Global
competition, poverty network of the proximity
and social responsibility
The return of poverty, that id spreading itself
along the banks of the Seine, Po and Duero rivers,
has finally brought Europe to the consciousness
of its delay comparative to the rest of the
world, a delay that it cannot overcome because
its products, as well as its services and machines,
are often obsolete, unreliable and protected
(as well pointed out by the Bolkestein Directive).
Therefore, they are discriminative and unable
to be really competitive in comparison with
those provided by the rest of the world. In
this respect, it is enough to mention the trend
of the technological balance of the Economic
and Monetary Union (EMU), as well as the one
related to the professional movements. The problem
is articulated around the production costs,
the labour productivity and the products, often
expensive, inadequate in terms of quality, insufficient
in terms of quantity and uncompetitive within
the realistic concept of a multiplied normal
value of the product, which is to be linked
to the spending capacity of the end-consumer
within the production process, given the fact
that there is now a single market - the global
one - considerably superior to the standards
of the internal market.
o all these one should add the fact that the
alleged participative decentralisation designed
by the European Charter of Local Self-Government
has not led so far to that internal social dialogue
that could be found at the basis of the co-
administration experiences - developed at their
time in Berlin, Belgrade and then in Moscow
- as the recent events in Paris are significantly
proving. The Paris of today gives one the shivers
when thinking to the values expressed at the
beginning of the Fourth Republic, with ministries
of culture like Malreaux, who saw the human
condition in China as being similar to the "negritude"

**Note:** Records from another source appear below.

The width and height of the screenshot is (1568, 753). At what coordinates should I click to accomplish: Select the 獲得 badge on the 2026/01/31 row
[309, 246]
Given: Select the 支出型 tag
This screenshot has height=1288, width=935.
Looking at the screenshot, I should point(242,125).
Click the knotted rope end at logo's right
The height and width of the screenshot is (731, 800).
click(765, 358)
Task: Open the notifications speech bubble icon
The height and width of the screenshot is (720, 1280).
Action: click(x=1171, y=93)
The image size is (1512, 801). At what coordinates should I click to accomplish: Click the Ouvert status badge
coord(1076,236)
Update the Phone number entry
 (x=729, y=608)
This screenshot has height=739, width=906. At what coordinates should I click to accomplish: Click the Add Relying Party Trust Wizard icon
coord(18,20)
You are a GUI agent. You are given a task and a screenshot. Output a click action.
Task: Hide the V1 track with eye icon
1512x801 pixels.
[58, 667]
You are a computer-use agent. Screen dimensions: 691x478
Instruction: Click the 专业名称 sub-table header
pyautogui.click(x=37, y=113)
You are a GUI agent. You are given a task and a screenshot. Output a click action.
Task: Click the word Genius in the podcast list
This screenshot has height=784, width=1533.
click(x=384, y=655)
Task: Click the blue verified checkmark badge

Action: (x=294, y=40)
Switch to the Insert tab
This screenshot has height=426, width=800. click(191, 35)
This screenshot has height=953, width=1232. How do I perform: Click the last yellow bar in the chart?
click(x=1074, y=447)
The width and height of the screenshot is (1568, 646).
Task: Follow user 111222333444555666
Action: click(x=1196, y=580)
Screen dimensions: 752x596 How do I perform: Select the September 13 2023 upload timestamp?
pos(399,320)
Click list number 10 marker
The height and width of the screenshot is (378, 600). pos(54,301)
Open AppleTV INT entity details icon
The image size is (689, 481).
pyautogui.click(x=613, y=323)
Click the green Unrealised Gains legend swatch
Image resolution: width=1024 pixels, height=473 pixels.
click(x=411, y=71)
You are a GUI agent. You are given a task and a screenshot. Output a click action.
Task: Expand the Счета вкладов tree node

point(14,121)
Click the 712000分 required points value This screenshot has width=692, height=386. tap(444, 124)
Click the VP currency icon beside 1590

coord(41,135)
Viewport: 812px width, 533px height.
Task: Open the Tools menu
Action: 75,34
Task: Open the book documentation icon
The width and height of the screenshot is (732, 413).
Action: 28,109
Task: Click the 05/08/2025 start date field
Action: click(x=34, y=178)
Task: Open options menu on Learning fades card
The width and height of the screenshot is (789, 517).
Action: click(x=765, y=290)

- a human and poetical value, part of the French
culture and civilisation - without therefore
being in conflict with other civilisations that
were coordinated with it. Within the information
society, the medieval distances that existed
until the naissance of the knowledge society
no longer subsist, as proven by the UNECE conference
of Tunis, in the sense that all seems to be
teachable to everyone and the solution to be
given to the most various and complex equations
may be discovered in Osaka as well as in Tamanrasset.
But, in the same time, the distance that separates
people in terms of capacity to satisfy their
needs is continuously deepening and two models
of society are now in competition: the purely
capitalistic one, nowadays represented by the
USA - oriented towards the exportation of its
upper class together with its own form of government
- and the one of solidarity - result of the
three monotheistic religions. The Jewish solidarity
is well known from the episode in which Joseph
receives his brothers in Egypt and from the
Evangelic one in which Mark speaks clearly of
unfair richness.
In the same way, The Koran (S.LIX,V.7.), rejecting
the class struggle and the accumulation of richness
by a limited part of the community - as asserted
by dr. Abdul Hadi Gafouri in his "Islam
et économie: Réflexion sur les
principes fondamentaux de l'économie
islamique", Editions Al Bouraq, Beirut-Lebanon,
2000 - recognises the principle of free cooperation
aimed to allow the achievement of the economic
self- sufficiency and independence (pgs. 243
and 244, op. cit., inter alia). The rejection
of violence and of the devastating effects of
terrorism raises today the need to transform
the present network of poverties in a series
of Mediterranean opportunities. The boundaries
to be overcome are two: energetic autonomy and
full occupation of all productive factors, in
an eco-compatible and sustainable way, in order
to insure for this area a real common perspective
of growth towards new forms of prosperity, which
is to be safely shared within the framework
of stability obtained through social dialogue
and participation to the public affairs' management.
Energetic autonomy
The entire Balkan-Mediterranean area, which
is the new "pan-economic European space",
even if rich in energetic raw materials, is
suffering from the endemic monoculture of oil
and gas and of the relative prices, which make
it impossible for the people in the area to
benefit from the energy necessary to the development
of their activities, to the heating of their
homes or simply to their own mobility. Nevertheless,
as long as the main problem of such economic
area is the recovery of the productive activity
and of the dignity of a significant part of
the unemployed population and furthermore, the
bringing of the eco-system back to a relation
of compatibility with the environment, it might
be necessary to initiate an active process of
biomass production, in order to transform it
in bio-diesel - used to produce electric power
in electric power stations of local significance,
that are also parts of a regionally shared electric
system. But the new topic is the desirable creation
of the project financing for micro leasing:
the necessary machines for establishing the
village electric power stations should be rented
by the supplying enterprises, on the basis of
a buy-back agreement, to the public or private
managers of the energetic resources, for a figure
up to 30% of the obtained income, in order to
allow them to face up the long term amortization
of the good. Then, a part of the obtained bio-diesel
should be used as fuel for the agricultural
machines and transportation vehicles, which
are nowadays equipped to use even alimentary
oils as carburant - as it is already well known.